Eleanor had lingered in the Grand Parlor with a group of enthusiasts to exclaim over the Doctor’s performance, and Will had left her to wait here alone under the saw-toothed fronds, dipping his boredom into the noxious tea like a crust of stale bread. She came up to him now with a swish of her skirts and emitting a sort of clucking, cooing sound that set his teeth on edge, and already she was gushing on about something—pottery shards, skull fragments, some sort of expedition she was planning with Frank, precious Frank, who stood smiling at her side. “Only for a morning and an afternoon,” she gasped, looking up into his eyes and glancing away again, as if she already knew what she’d discover there and didn’t find it worth examining. “Virginia Cranehill will be going, too. And perhaps Lionel.”

  “Expedition?” he echoed, but she’d already turned away, distracted by a bloated matron in yellow taffeta who just happened to have organized her own deep-breathing club in Milwaukee and would be the happiest thing alive if she could inveigle her way into Eleanor’s group. A further flutter of skirts and they were gone. Will was left alone with Linniman. For lack of an alternative, he gave him a. partial smile.

  Linniman was studying him with a doctorly eye. “Feeling up to snuff lately?” he asked. “Taking to the new dietary?”

  “Food, you mean?” Will said. “Yes. Sure. It’s been proven advisable in the human diet, essential, even, hasn’t it? By all those teams of health professionals and researchers, I mean.”

  Linniman wouldn’t rise to the bait. He just smiled and nodded, his breathing easy, features composed, mind elsewhere. Will had a sudden urge to drive a fist into his physiologic gut and leave him writhing on the floor, but he resisted it. “What’s this expedition Eleanor’s talking about?”
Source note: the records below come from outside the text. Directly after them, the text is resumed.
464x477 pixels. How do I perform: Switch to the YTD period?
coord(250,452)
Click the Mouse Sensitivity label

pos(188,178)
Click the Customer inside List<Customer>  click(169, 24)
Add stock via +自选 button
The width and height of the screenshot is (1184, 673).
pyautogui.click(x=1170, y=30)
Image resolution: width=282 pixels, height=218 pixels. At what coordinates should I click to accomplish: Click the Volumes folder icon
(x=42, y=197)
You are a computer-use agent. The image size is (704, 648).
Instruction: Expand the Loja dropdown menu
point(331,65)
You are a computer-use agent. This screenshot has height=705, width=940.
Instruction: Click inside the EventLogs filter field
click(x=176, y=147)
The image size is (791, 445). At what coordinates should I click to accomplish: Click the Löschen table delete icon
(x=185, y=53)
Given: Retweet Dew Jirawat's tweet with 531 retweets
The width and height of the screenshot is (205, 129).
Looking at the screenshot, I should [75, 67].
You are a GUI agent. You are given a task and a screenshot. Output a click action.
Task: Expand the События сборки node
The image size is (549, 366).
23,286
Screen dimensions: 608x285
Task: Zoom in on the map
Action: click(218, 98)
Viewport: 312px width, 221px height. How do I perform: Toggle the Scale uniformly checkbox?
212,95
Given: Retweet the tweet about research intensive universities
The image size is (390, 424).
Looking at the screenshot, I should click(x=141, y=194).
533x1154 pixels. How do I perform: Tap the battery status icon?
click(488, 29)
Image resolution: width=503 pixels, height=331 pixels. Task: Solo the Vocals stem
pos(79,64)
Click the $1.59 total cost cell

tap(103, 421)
  “Oh, that.” Linniman, who’d been watching someone across the room, came back to him. “My phrenological studies. So much has been done with the modern skull, but hardly anything at all with the ancient. We’ve just found an Indian site—pre-Potawatomi, by all indications—out in the Springfield area, to the west of town. Professor Gunderson—you’ve seen him here, the rachitic little man with the lame leg?—well, he’s been staying with us to combat severe autointoxication, but he’s an archaeologist by trade. He discovered the site. But he’s offered me the opportunity to collect some of the skulls.”

  “And Eleanor?”

  Linniman looked him right in the eye. “I won’t say she’s bored, but it’s been a long winter. I’ve managed to interest her in my work—or hobby, I should say. My proper work is healing, of course.”

  “Of course,” Will agreed.

  “We’re going to determine the intellectual capacities and affective propensities of these bygone Indians as a matter of curiosity—and we’ll preserve the skulls in my collection, that goes without saying. It should be good for her. Fresh air, sunshine.”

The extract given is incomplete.